> _WHAT THE EXERCISE ASKS_
Return each line of the records below that contains the word "screenshot".

— Start DATASET ROWS —

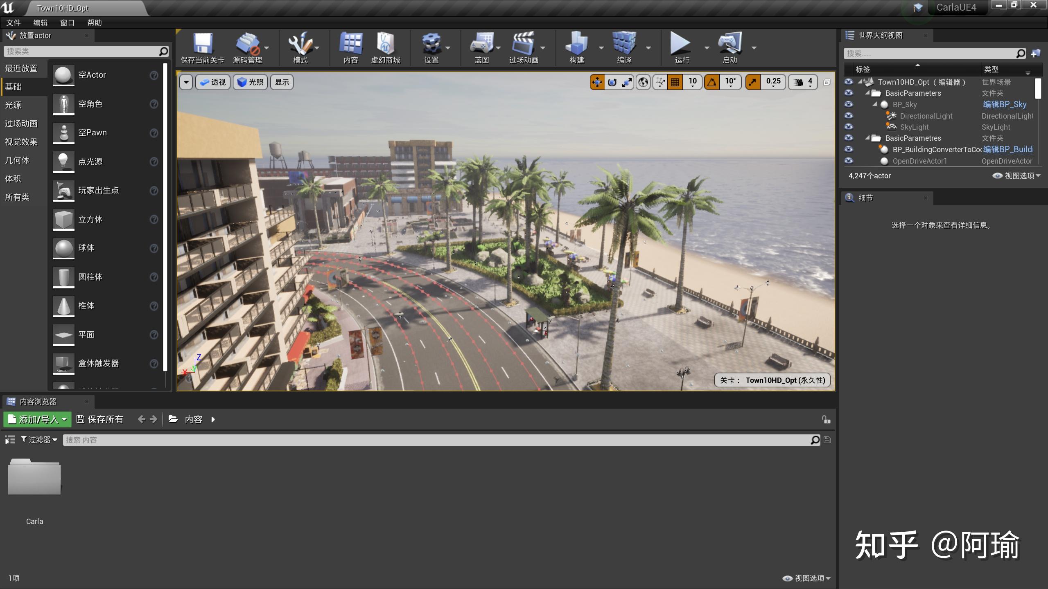Screen dimensions: 1048x589
Task: Open the viewport options dropdown arrow
Action: point(186,82)
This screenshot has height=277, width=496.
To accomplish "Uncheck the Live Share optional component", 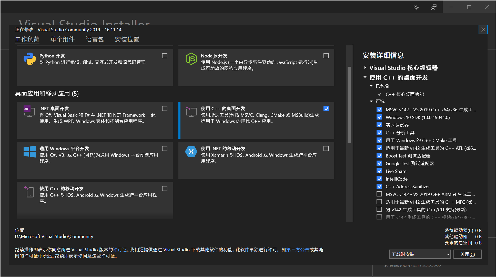I will 379,171.
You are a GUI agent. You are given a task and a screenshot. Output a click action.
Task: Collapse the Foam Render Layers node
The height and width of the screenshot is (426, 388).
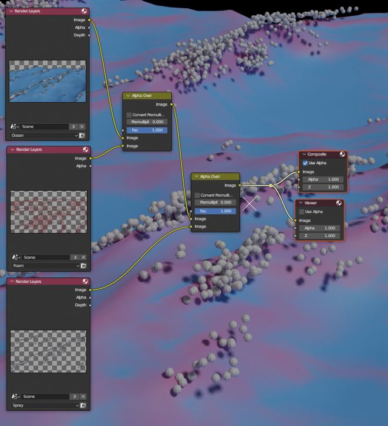click(x=12, y=150)
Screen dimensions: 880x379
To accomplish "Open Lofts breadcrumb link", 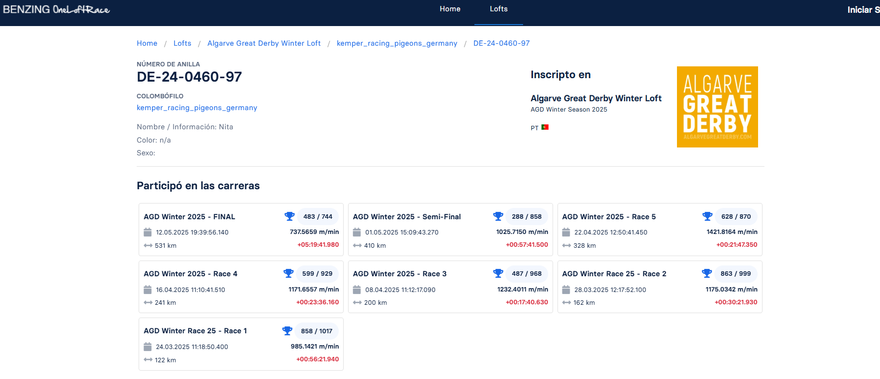I will click(x=182, y=43).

— End DATASET ROWS —

> _EXERCISE RESPONSE_
This screenshot has height=277, width=496.
You are a GUI agent. You are given a task and a screenshot. Output a click action.
The height and width of the screenshot is (426, 388).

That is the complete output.